In a blog posting that went viral last month, blogger Aleya Kassam wrote: “I watch this inane swoop of alleged illegal immigrants and victimisation of Somalis in the name of quashing terrorism, and it chills me to the core. It is illegal. It is unconstitutional… It could be us. It has been us before.”

Kenyan Asians

Aleya was referring to the 1982 coup attempt when several Asian women were raped and many Asian businesses looted. In the 1980s, Asians were scapegoated as sleazy. They were accused of dominating the economy.

In the 1990s politicians openly talked of expelling Asians, which brought back memories of Idi Amin. Asians retreated into their ethnic cocoons and kept quiet.

Kenyan Asians didn’t even speak up when some of their members colluded with senior government officials and politicians to loot public coffers. These tycoons, as they were called, spoilt the name of the entire community.

The Asians did not ostracise or disown the tycoons; on the contrary these tycoons were envied for their cunning and connections and even invited to functions as guest speakers.

No one even spoke up for David Munyakei, the clerk at the Central Bank of Kenya who unearthed the Goldenberg Scandal. When the story of the scandal emerged, Munyakei found himself behind bars on the charge of violating the Official Secrets Act. The Central Bank fired him and he died broke and broken-hearted at the age of 38.

Despite a commission of inquiry some years later, not one of the architects of the biggest financial scam in Kenya’s post-independence history — which cost the country some $1 billion (Sh86 billion) — has been convicted or jailed. Most are still considered respectable members of society.

We are our own worst enemy. We sing the praises of thieves and liars and then look for scapegoats to blame for the rising cost of living and insecurity. We believe that economic growth and membership at exclusive clubs will cushion us from violence, terrorism and prejudice.

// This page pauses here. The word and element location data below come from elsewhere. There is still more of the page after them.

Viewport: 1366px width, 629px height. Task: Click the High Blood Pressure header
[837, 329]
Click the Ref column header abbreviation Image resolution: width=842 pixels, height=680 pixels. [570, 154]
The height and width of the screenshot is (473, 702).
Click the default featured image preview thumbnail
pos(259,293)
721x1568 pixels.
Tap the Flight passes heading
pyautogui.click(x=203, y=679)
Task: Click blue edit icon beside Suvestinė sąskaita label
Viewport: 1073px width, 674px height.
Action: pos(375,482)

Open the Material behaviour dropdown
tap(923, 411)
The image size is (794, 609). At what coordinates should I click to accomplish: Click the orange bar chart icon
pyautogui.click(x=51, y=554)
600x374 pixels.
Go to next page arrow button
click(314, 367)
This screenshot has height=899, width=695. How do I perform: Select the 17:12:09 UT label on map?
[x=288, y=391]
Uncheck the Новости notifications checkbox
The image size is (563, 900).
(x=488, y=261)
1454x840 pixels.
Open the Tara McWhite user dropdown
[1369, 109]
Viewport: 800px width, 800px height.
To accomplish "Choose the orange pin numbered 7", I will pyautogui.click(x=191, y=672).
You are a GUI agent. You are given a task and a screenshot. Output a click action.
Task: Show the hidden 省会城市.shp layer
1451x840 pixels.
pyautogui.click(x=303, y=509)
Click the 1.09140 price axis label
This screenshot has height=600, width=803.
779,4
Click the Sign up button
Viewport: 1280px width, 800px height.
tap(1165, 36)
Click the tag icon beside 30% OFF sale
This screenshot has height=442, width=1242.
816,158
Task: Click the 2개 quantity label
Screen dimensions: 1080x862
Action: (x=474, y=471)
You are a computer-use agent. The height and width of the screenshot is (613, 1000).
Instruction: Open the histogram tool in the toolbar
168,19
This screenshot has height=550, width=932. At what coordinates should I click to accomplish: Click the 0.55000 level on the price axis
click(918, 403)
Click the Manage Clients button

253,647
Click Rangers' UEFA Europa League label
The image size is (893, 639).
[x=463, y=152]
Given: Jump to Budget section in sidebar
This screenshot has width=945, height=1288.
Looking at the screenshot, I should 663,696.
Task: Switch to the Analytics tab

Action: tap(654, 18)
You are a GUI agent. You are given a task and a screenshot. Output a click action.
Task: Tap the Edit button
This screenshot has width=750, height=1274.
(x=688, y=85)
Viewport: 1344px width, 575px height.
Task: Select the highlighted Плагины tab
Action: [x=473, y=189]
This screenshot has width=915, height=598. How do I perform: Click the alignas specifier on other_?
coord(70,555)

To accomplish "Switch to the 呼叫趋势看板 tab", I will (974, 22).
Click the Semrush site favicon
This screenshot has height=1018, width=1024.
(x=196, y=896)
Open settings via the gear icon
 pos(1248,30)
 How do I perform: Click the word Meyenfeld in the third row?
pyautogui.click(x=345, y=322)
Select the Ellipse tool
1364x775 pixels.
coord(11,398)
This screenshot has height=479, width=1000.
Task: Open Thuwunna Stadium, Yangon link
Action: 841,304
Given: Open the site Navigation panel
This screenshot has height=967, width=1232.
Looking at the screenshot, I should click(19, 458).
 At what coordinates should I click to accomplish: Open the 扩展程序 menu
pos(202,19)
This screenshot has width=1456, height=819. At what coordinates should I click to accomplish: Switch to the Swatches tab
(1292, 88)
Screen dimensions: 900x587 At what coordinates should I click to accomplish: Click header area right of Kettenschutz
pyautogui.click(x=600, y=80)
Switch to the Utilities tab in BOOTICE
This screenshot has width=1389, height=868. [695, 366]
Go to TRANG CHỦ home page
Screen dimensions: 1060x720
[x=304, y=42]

Orem Ochiel, writing for the New Inquiry couldn’t have put it more succinctly when he said: “We must care about our political condition, not because of the economy, but because we receive the understanding that the violence we see meted out with impunity, to others, could just as easily be turned against anyone else.

We must see the fragility with which our houses are built. We must notice that there is no peace without justice, without a Kenya that can be embraced by all of us within these borders.

“To say, believe or accept that the middle class is safe is to ignore how precarious any status must be when hung between great poverty and absolute wealth.”